----- SUPPLIED INFORMATION -----

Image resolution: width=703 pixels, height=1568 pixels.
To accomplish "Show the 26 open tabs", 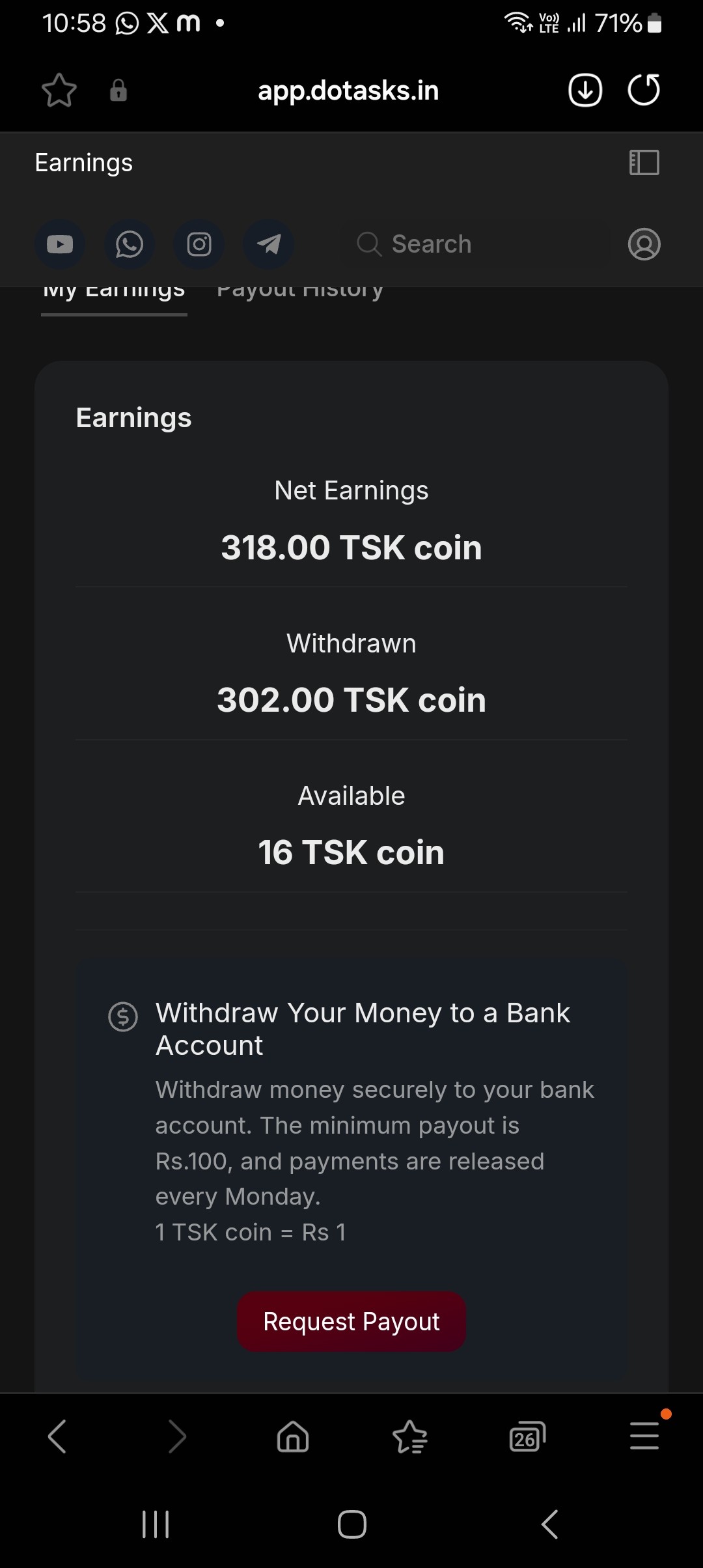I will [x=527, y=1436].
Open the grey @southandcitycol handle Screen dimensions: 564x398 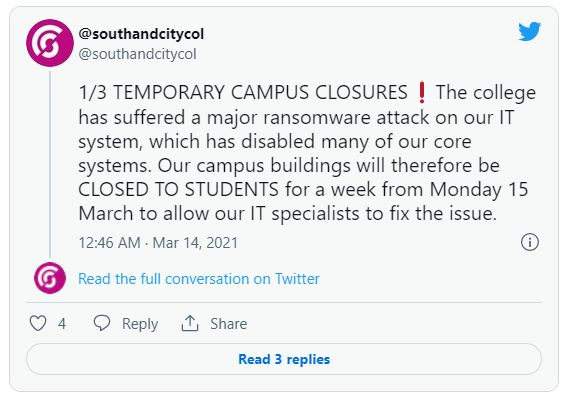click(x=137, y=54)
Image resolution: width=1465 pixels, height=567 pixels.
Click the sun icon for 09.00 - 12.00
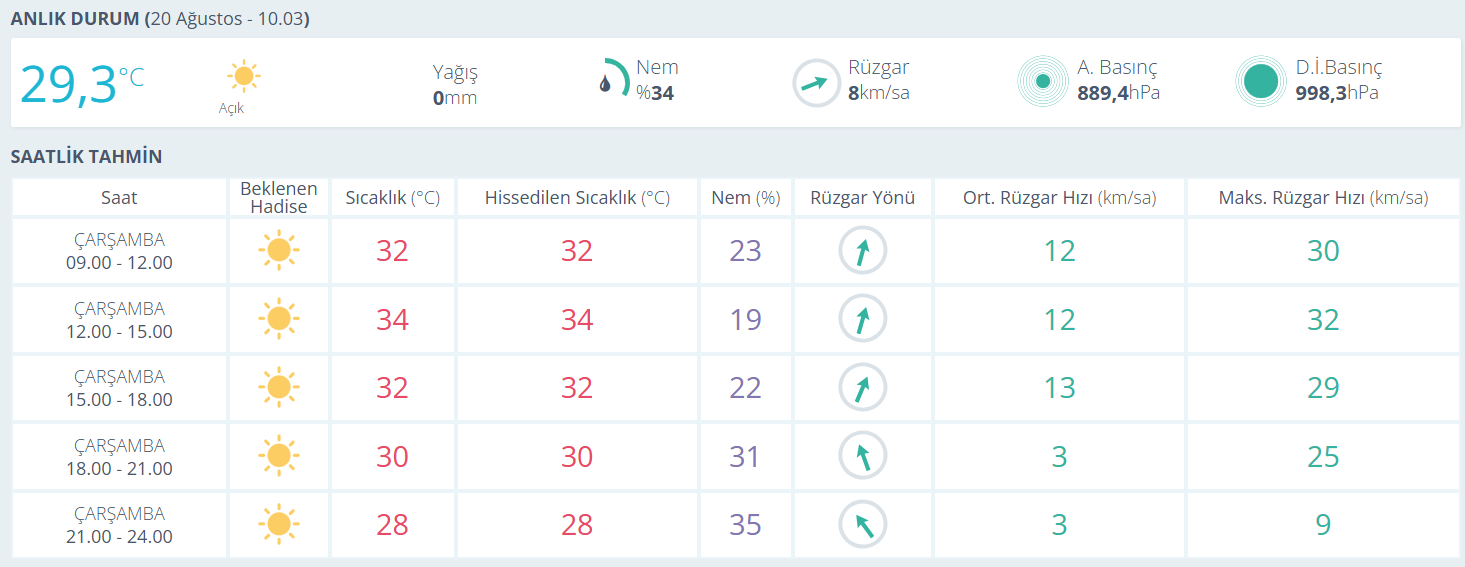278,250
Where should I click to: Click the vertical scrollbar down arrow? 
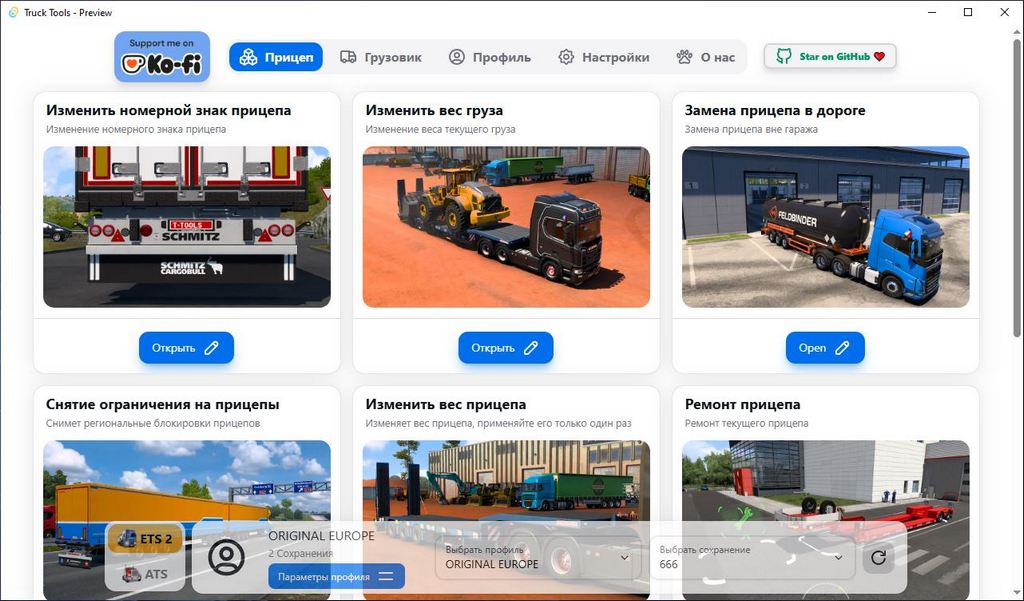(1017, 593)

-----
----- SUPPLIED INFORMATION -----

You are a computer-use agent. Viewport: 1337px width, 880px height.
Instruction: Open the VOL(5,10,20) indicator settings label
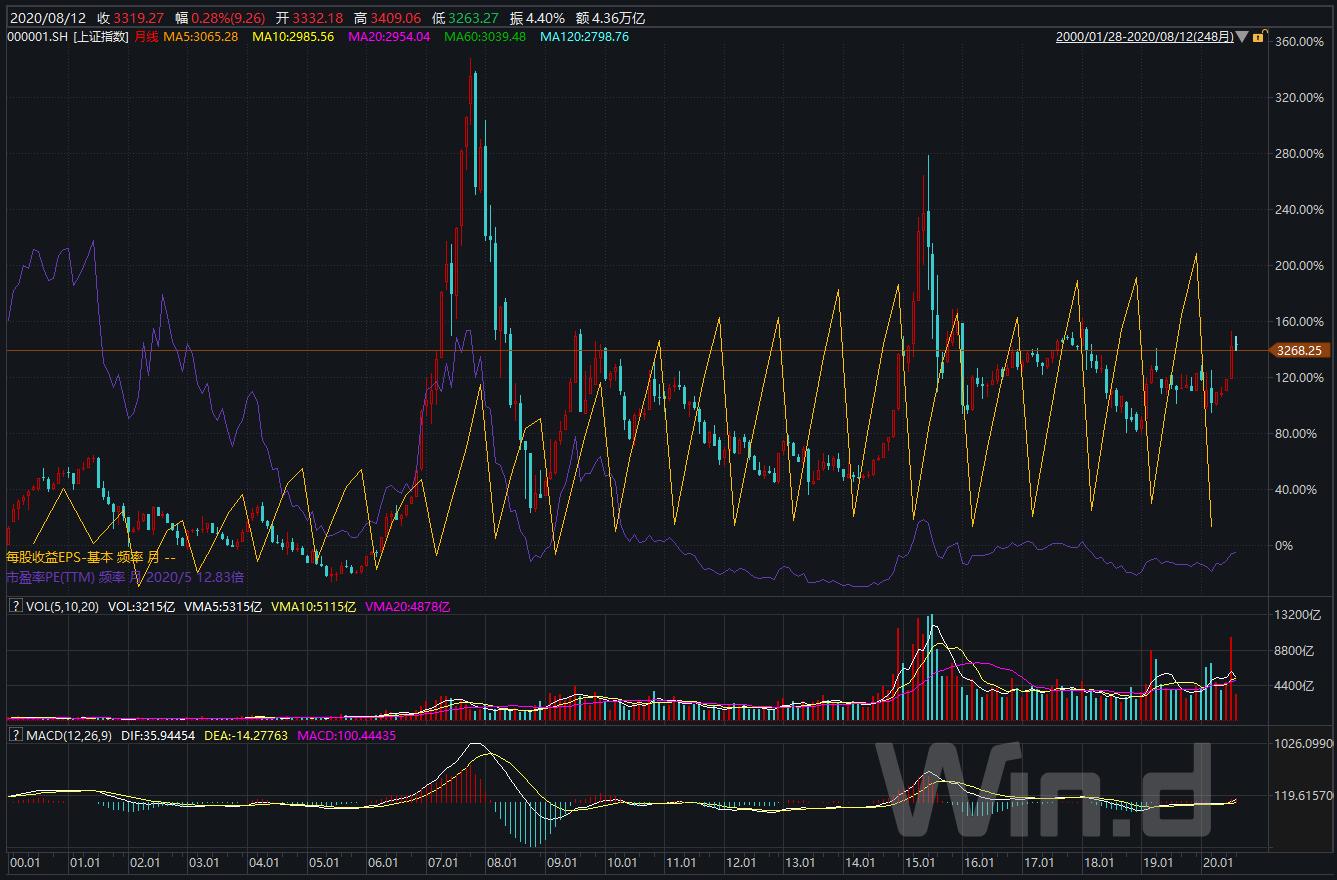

-----

> **STATED PROBLEM**: Can you put the lines above into a Markdown table with the columns "Row" and "Line", using only the part that opens with the line containing "Where should I" and closes with the line containing "(1017, 593)"? Skip blank lines and leave the pictures out.

> **RESPONSE TO THIS EXERCISE**:
| Row | Line |
|---|---|
| 1 | Where should I click to: Click the vertical scrollbar down arrow?  |
| 2 | (1017, 593) |